5 Best Ways to Export to CSV with Leading Zeros in Python

πŸ’‘ Problem Formulation: When exporting data to a CSV file using Python, it’s common to lose leading zeros in fields such as ZIP codes or ID numbers. For example, the ID ‘00123’ may be exported as ‘123’, which could lead to data integrity issues. This article discusses methods to retain these leading zeros in CSV exports.

Method 1: Using the csv Module with String Formatting

One way to preserve leading zeros when exporting to a CSV is by converting integers to strings with leading zeros in the format method. The csv module’s writer object can then handle the formatted strings properly.

Here’s an example:

import csv

data = [[1, '00456'], [2, '07891']]
with open('output.csv', 'w', newline='') as file:
    writer = csv.writer(file)
    for row in data:
        writer.writerow([f'{row[0]:02}', row[1]])

Output CSV content:

01,00456
02,07891

In the code snippet, the list data contains rows with ID numbers that need to retain leading zeros. We format the first column with f'{row[0]:02}', which adds leading zeros for a total width of two characters. The csv.writer processes each row and exports to ‘output.csv’ with the leading zeros intact.

Method 2: Using pandas DataFrame with String Conversion

The pandas library provides a versatile DataFrame object, which can be used to ensure that data with leading zeros is treated as a string data type during CSV export. This keeps the leading zeros visible in the output file.

Here’s an example:

import pandas as pd

df = pd.DataFrame({'ID': ['00123', '04567'], 'Name': ['Alice', 'Bob']})
df.to_csv('output_with_pandas.csv', index=False)

Output CSV content:

ID,Name
00123,Alice
04567,Bob

The pandas.DataFrame is created with columns ‘ID’ and ‘Name’, deliberately treating ‘ID’ values as strings. When using df.to_csv(), the CSV is exported so that IDs are in string format, preserving the leading zeros.

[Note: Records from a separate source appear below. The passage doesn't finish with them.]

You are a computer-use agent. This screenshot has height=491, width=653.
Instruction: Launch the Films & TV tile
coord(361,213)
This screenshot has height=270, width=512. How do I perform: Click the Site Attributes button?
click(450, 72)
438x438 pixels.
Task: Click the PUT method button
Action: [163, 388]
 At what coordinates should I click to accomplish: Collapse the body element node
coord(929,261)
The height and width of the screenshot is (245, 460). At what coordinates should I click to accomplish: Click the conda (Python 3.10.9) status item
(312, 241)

Method 3: Using Excel-Compatible Formatting in pandas

Excel may automatically strip leading zeros when opening CSV files. To prevent this, pandas can be used to export data with additional formatting that forces Excel to interpret values as strings.

Here’s an example:

import pandas as pd

df = pd.DataFrame({'ID': ['00123', '04567'], 'Name': ['Alice', 'Bob']})
df.to_csv('output_excel_compatible.csv', index=False, quoting=csv.QUOTE_NONNUMERIC)

Output CSV content:

"ID","Name"
"00123","Alice"
"04567","Bob"

The parameter quoting=csv.QUOTE_NONNUMERIC in df.to_csv() ensures all non-numeric fields are enclosed in quotes, signaling Excel to treat these fields as text and keep the leading zeros.

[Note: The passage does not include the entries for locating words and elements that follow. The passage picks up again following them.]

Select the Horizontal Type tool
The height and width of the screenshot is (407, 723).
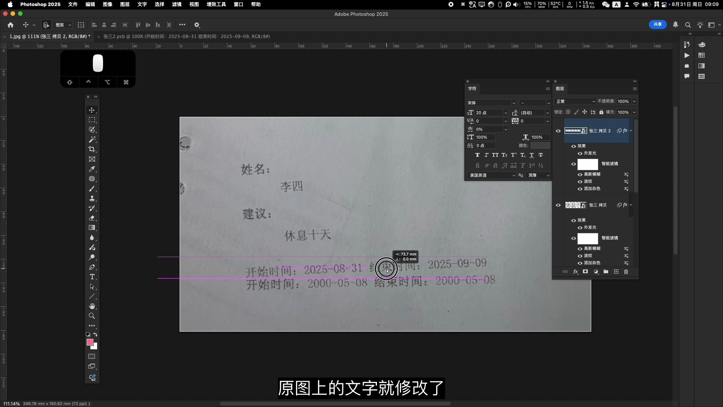pyautogui.click(x=92, y=277)
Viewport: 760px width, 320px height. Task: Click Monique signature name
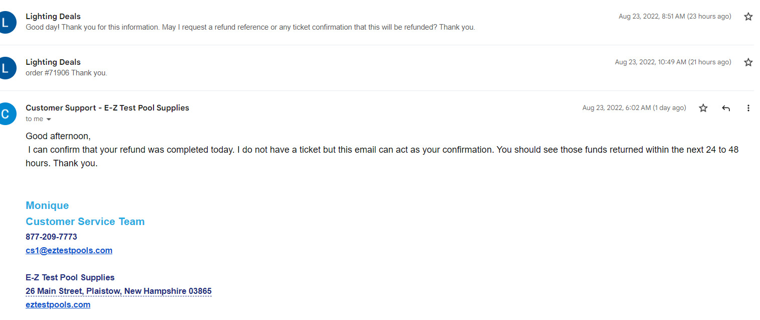pos(47,205)
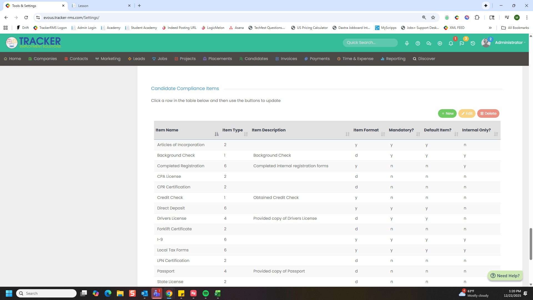Open the bell notifications icon
Image resolution: width=533 pixels, height=300 pixels.
point(451,43)
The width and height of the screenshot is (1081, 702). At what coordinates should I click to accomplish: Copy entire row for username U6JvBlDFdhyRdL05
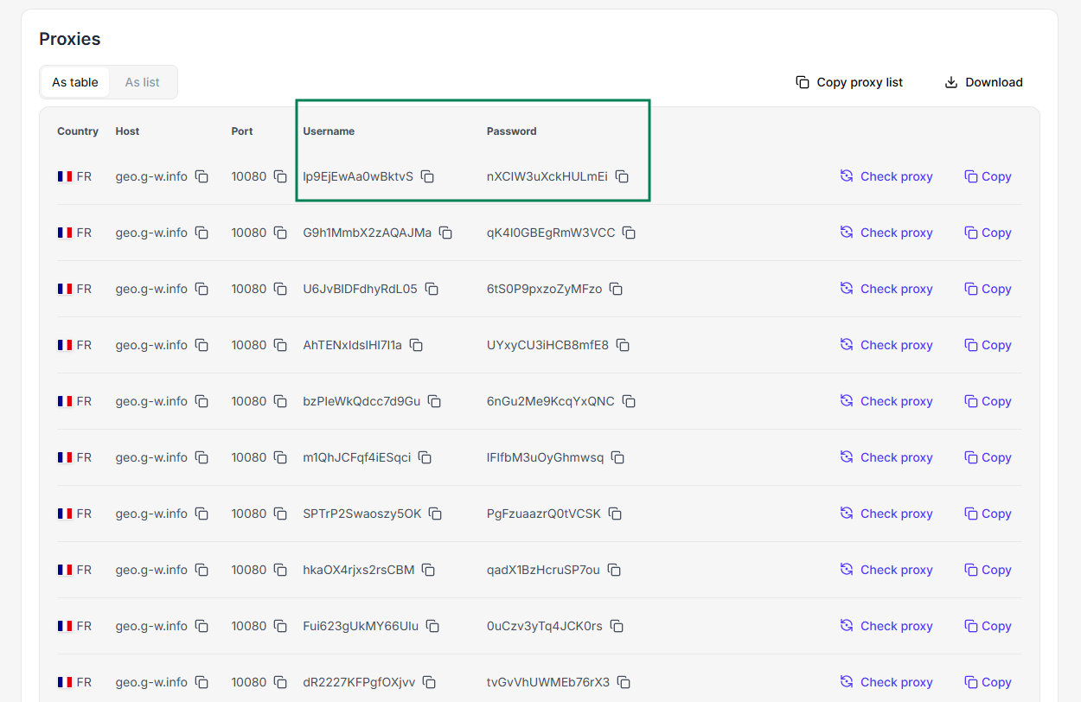pyautogui.click(x=988, y=289)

Method 4: Pre-formatting Data Before Export

Manually pre-formatting the data as strings within Python before writing to a CSV file can keep the leading zeros. This requires converting numbers to strings with the desired zero-padding ahead of time.

Here’s an example:

import csv

data = [[12, 123], [5, 67]]
formatted_data = [[f'{id:05}', f'{num:08}'] for id, num in data]

with open('preformatted_output.csv', 'w', newline='') as file:
    writer = csv.writer(file)
    writer.writerows(formatted_data)

Output CSV content:

00012,00000123
00005,00000067

The list comprehension creates a new list, formatted_data, where each numeric value is formatted with leading zeros to a fixed width. The resulting strings are then written to the CSV file without losing any formatting.

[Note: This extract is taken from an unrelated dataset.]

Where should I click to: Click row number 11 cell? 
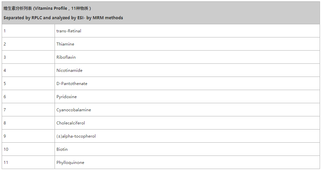coord(6,163)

Bonus One-Liner Method 5: Using zfill()

The zfill() method in Python adds leading zeros to a string until it reaches the specified length. This one-liner can quickly ensure numbers are exported with leading zeros.

Here’s an example:

import csv

data = [123, 45]
with open('one_liner_output.csv', 'w', newline='') as file:
    writer = csv.writer(file)
    writer.writerows([[str(num).zfill(5)] for num in data])

Output CSV content:

00123
00045

Each number in data is converted to a string and then zfill(5) is used to pad the string with zeros up to a length of five. This transformation is performed inline as the CSV rows are written.

Summary/Discussion

  • Method 1: Using the csv Module with String Formatting. Strengths: Built into Python, no external libraries needed. Weaknesses: Requires manual formatting for each field.
  • Method 2: Using pandas DataFrame with String Conversion. Strengths: Simple and concise with a powerful data handling library. Weaknesses: Adds external library dependency.
  • Method 3: Using Excel-Compatible Formatting in pandas. Strengths: Compatible with Excel’s auto-formatting. Weaknesses: Specific to Excel and thus may not be ideal for all CSV applications.
  • Method 4: Pre-formatting Data Before Export. Strengths: Gives complete control over formatting. Weaknesses: Can be cumbersome for large datasets.
  • Method 5: One-Liner Using zfill(). Strengths: Quick and simple for individual values. Weaknesses: Less flexible for complex formatting requirements.